Он рассказывает ей о новом повороте событий. Бывший муж этой Рогаевой потребовал, чтобы тело погибшей было доставлено на родину. Это желание их сына, чтобы он мог в будущем, если захочет, посетить могилу матери.
— Разумное требование, — соглашается мать. — И ты поэтому рано вернулся?
— Да, нужно пораньше утром ответить им, что мы собираемся предпринять. Боюсь, что Старик заставит меня сопровождать гроб. Он уже и раньше намекал на такую возможность. Решил успокоить свою совесть за мой счет и теперь готов затолкнуть меня с головой в эту историю.

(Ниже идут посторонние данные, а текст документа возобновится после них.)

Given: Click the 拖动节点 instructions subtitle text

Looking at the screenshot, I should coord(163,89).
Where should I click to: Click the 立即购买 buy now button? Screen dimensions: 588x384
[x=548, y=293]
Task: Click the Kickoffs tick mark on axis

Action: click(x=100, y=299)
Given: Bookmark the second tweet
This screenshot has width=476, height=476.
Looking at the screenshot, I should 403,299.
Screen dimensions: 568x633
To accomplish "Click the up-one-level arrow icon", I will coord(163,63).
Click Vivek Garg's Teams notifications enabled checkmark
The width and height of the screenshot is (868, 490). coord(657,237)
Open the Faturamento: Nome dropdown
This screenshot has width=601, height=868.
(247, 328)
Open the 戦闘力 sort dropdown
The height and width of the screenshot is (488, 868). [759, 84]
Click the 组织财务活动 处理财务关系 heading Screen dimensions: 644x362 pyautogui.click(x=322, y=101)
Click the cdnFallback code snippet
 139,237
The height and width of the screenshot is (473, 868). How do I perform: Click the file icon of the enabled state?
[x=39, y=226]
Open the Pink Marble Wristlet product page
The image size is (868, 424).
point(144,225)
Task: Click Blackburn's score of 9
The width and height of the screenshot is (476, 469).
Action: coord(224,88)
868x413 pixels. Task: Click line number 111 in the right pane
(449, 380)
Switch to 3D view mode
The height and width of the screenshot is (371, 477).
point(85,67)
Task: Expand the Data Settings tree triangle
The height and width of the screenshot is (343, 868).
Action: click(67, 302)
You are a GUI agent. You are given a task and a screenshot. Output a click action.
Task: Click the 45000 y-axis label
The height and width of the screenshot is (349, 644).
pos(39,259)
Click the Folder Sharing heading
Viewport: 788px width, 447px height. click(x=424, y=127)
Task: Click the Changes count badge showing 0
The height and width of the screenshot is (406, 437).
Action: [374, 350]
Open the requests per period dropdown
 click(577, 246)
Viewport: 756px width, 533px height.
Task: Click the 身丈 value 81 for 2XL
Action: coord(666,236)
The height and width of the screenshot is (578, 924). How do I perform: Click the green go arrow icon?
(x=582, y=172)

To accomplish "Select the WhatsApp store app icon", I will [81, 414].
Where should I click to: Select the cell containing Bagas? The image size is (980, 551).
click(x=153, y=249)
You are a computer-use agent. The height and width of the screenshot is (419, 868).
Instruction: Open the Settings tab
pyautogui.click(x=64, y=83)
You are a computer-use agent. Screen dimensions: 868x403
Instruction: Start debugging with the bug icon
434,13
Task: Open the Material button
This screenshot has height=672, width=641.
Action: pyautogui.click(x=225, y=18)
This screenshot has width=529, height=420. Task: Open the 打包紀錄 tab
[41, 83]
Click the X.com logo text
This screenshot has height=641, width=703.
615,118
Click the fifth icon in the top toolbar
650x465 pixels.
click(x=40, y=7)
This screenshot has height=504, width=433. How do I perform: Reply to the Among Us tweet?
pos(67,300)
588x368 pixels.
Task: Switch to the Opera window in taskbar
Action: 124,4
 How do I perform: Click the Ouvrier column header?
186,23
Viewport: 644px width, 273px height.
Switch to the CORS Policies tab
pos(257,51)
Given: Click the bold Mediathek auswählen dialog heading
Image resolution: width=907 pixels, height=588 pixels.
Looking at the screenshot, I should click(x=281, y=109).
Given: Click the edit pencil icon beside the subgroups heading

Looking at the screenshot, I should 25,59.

— А что тебе? Съездишь, заодно посмотришь чужую страну, другой мир…
— В такую холодину? Зимой?
— Тебя холод пугает? А кто это только сегодня утром плакался, что не видит снега, который якобы шел накануне ночью? Не волнуйся, там ты получишь снега и даже льда сколько твоей душе угодно.
Он с удивлением смотрит на нее, не зная, обижаться ему или смеяться.
— Скажи по правде — ты просто хочешь немного отдохнуть от меня? Я тебе здесь мешаю?
— Нет, ты мне не мешаешь. Ты меня просто немного огорчаешь.
— Чем это?
— Тем, что так успешно разрушаешь свою нелепую жизнь.
Глава пятая
Ночью ему приснилось, будто он швыряет атомную бомбу на свою бывшую квартиру. Маленькую, миниатюрную бомбу, ее можно держать в одной руке. Что-то вроде небольшого подшипника, с зубчиками по окружности, очень приятного на ощупь, хотя на нем еще сохранились следы смазки. Но, несмотря на свою малость, это настоящая атомная бомба. Он бросает ее сверху, одним замахом, и ему тут же становится страшно от того, что он сделал, хотя никакого раскаяния он при этом не чувствует. Впрочем, страх тоже немедленно исчезает, потому что он видит, что его дочь и бывшая жена уцелели от взрыва и бродят теперь по разрушенной квартире, только глаза у них какие-то красные и воспаленные, и сами они выглядят напуганными и потрясенными тем, что он сделал. Это ничего, утешает он себя, краснота рано или поздно пройдет, прежде всего нужно выяснить, какой ущерб причинила его бомба квартире, жалко будет, если пропадут семейные альбомы со старыми фотографиями. Но выяснить не удается — у входа в дом, в проломе, образованном взрывом, стоит какой-то пожилой, грузный человек, в старомодном костюме и нелепом колпаке, совсем как у клоунов в кино, то ли привратник, то ли охранник, который не пропускает посторонних на верхние, разрушенные этажи и уже издали, одним движением руки, преграждает всем дорогу. Рядом с ним, на небольшом столике, стоит чайник и лежат приготовленные для еды тарелка, нож, вилка и ложка.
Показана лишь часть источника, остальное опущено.